The GAD-7 scale was originally developed by Spitzer et al. in 2006 and comprises seven items based on the seven diagnostic criteria of the DSM-IV [16]. The scale measures a single dimension with scores ranging from 0 to 3 for each item and 0–21 for the total score. The GAD-7 is a clinical tool used to screen for anxiety disorders and monitor treatment outcomes. The scale employs a scoring system of 0–4 indicating no anxiety, 5–9 indicating mild anxiety, 10–14 indicating moderate anxiety, and 15–21 indicating severe anxiety. The Cronbach’s alpha coefficient for Chinese version of GAD-7 was 0.859 [18]. In this study, the aforementioned scoring criteria were utilized, with cut-off values of 5, 10, and 15 for mild, moderate, and severe anxiety, respectively [17].

Statistical analysis

ROC curve analysis was used to test the ability of the MAX-PC to discriminate between patients with and without PCa-related anxiety. The following indicators were calculated: area under the curve (AUC), sensitivity, specificity, total consistency rate, diagnostic error rate, and diagnostic omission rate. The Youden index was also calculated in conjunction with the above results to select the optimal cutoff values for MAX-PC. The optimal cutoff values, located at the top-left point of the ROC curve, were derived in each curve from the point with the maximum Youden index, which represented the maximized sensitivity and specificity [14, 15]. Additionally, the Kappa consistency test was used to compare the degree of agreement between the two evaluation tools for the diagnosis of anxiety status in patients with PCa.
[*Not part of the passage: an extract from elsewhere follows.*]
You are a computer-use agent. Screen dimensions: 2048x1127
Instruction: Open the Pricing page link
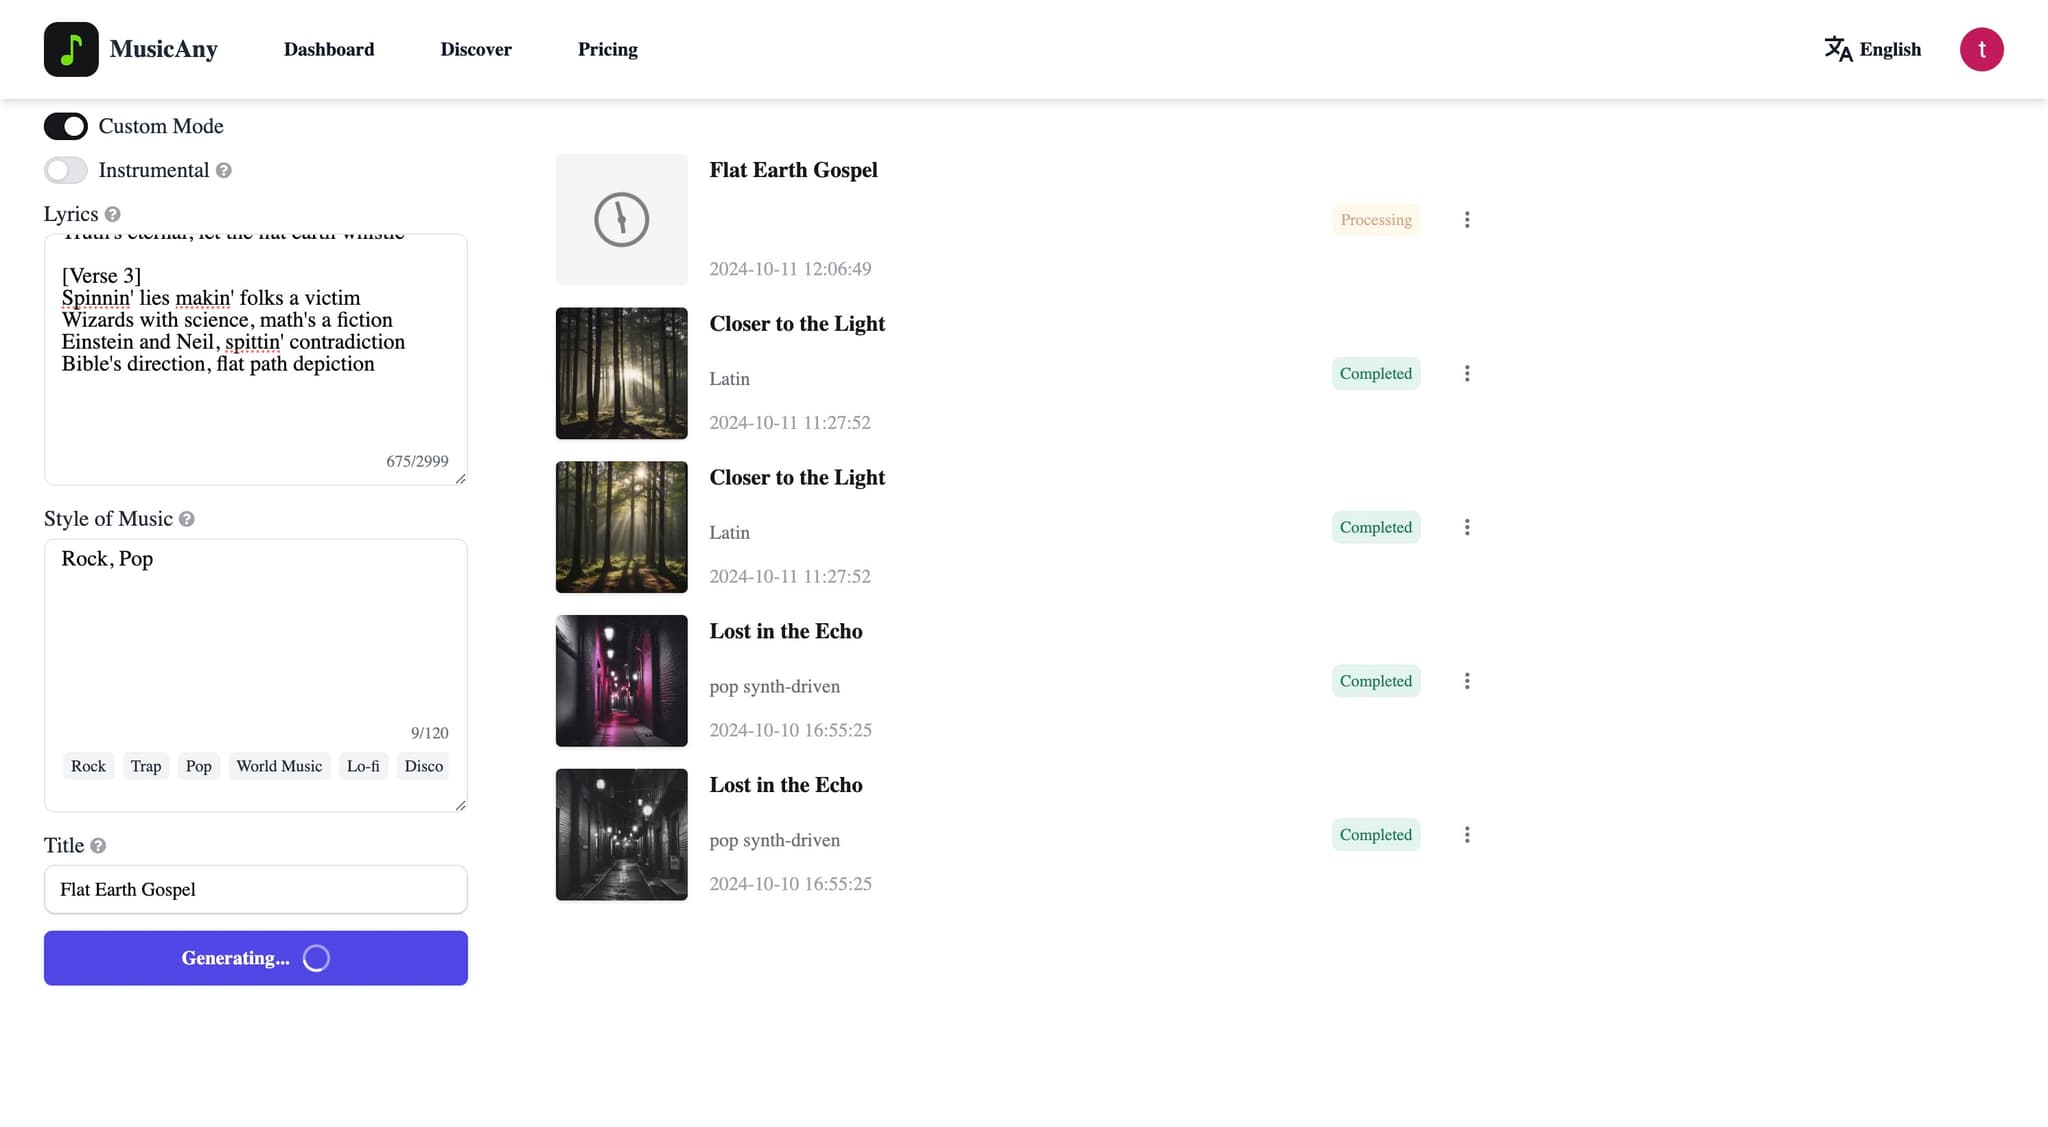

The larger the Kappa score, the better the consistency. The specific evaluation criteria are as follows: Kappa ≤0.2, indicating poor consistency; 0.2 < Kappa ≤0.4, indicating average consistency; 0.4 < Kappa ≤0.6, indicating medium consistency level; 0.6 < Kappa ≤0.8, indicating good consistency level; Kappa > 0.8, indicating very good consistency [19]. In addition, the McNemar test, which is a chi-square test designed for paired count data, was employed to determine whether there was a statistically significant difference between the outcomes of the two assessment instruments, MAX-PC and GAD-7, in detecting anxiety among patients with PCa. All tests were two-tailed, and a p value < 0.05 was considered statistically significant. Statistical analyses were performed using the SPSS software (version 17.0).

Results

Participants’ characteristics

During the study period, 287 patients with PCa consented to participate and completed the study. Their mean age was 68.41 ± 7.97 years (range 30 ~ 88 years), and 181 patients (63.1%) were over 65 years; 237 patients (82.6%) were retirees; degree of education, 104 patients (36.2%) were college level or above; 200 patients (69.7%) were from urban areas. The PSA detection indicators above 20.000 ng/ml accounted for 11.1% of the cases. Table 1 summarizes the main sociodemographic and clinical characteristics of the participants.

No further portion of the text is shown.